* Problem to solve *
An exact transcription is needed, starting with the line that contains "You are a computer-use agent. Screen" and ending with the last line of the records.

[Saved entries]
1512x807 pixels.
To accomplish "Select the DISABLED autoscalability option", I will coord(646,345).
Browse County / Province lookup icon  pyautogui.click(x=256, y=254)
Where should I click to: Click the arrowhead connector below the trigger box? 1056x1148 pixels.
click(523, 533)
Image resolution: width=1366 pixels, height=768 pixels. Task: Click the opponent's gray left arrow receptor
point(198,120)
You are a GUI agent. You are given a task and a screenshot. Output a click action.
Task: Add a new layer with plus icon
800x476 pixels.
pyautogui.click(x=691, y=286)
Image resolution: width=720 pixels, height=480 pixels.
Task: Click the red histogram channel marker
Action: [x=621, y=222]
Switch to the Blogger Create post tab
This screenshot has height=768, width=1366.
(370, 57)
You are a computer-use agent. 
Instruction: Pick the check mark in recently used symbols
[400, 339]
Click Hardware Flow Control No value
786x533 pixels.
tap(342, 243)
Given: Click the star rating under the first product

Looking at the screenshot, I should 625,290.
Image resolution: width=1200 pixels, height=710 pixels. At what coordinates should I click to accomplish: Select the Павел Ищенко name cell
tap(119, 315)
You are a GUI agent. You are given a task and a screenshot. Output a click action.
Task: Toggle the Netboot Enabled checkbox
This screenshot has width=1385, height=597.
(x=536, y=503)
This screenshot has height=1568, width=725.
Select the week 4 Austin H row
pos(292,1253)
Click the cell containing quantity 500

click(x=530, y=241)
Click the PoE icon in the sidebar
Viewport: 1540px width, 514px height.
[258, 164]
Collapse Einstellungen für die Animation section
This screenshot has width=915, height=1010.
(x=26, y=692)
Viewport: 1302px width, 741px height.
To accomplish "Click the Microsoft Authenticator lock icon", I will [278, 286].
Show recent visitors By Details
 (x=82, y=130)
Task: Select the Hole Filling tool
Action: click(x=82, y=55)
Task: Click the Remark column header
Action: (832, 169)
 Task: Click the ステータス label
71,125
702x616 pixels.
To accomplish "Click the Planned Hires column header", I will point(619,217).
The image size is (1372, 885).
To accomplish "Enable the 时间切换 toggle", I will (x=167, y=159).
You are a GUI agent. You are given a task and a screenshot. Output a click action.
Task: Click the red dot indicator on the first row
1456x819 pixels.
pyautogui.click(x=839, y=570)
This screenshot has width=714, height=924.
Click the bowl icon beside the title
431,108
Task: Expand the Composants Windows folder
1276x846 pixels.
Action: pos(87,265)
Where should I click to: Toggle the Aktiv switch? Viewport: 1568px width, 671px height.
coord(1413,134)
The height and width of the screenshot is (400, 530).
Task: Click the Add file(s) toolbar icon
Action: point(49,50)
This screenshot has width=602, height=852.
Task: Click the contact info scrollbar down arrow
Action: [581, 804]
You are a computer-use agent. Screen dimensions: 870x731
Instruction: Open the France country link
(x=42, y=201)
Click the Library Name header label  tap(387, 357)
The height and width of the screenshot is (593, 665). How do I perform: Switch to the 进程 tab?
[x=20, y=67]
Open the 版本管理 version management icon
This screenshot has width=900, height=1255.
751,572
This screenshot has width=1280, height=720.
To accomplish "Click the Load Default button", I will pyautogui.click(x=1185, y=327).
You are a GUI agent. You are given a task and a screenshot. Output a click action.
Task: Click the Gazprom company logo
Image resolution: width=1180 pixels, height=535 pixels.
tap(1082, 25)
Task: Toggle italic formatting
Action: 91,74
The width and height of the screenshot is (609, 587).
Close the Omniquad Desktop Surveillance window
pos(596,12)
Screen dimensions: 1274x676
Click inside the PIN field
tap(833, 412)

* Answer to this problem *
You are a computer-use agent. Screen dimensions: 870x731
Instruction: Open the France country link
(x=42, y=201)
Click the Library Name header label  tap(387, 357)
The height and width of the screenshot is (593, 665). How do I perform: Switch to the 进程 tab?
[x=20, y=67]
Open the 版本管理 version management icon
This screenshot has width=900, height=1255.
751,572
This screenshot has width=1280, height=720.
To accomplish "Click the Load Default button", I will pyautogui.click(x=1185, y=327).
You are a GUI agent. You are given a task and a screenshot. Output a click action.
Task: Click the Gazprom company logo
Image resolution: width=1180 pixels, height=535 pixels.
tap(1082, 25)
Task: Toggle italic formatting
Action: 91,74
The width and height of the screenshot is (609, 587).
Close the Omniquad Desktop Surveillance window
pos(596,12)
Screen dimensions: 1274x676
Click inside the PIN field
tap(833, 412)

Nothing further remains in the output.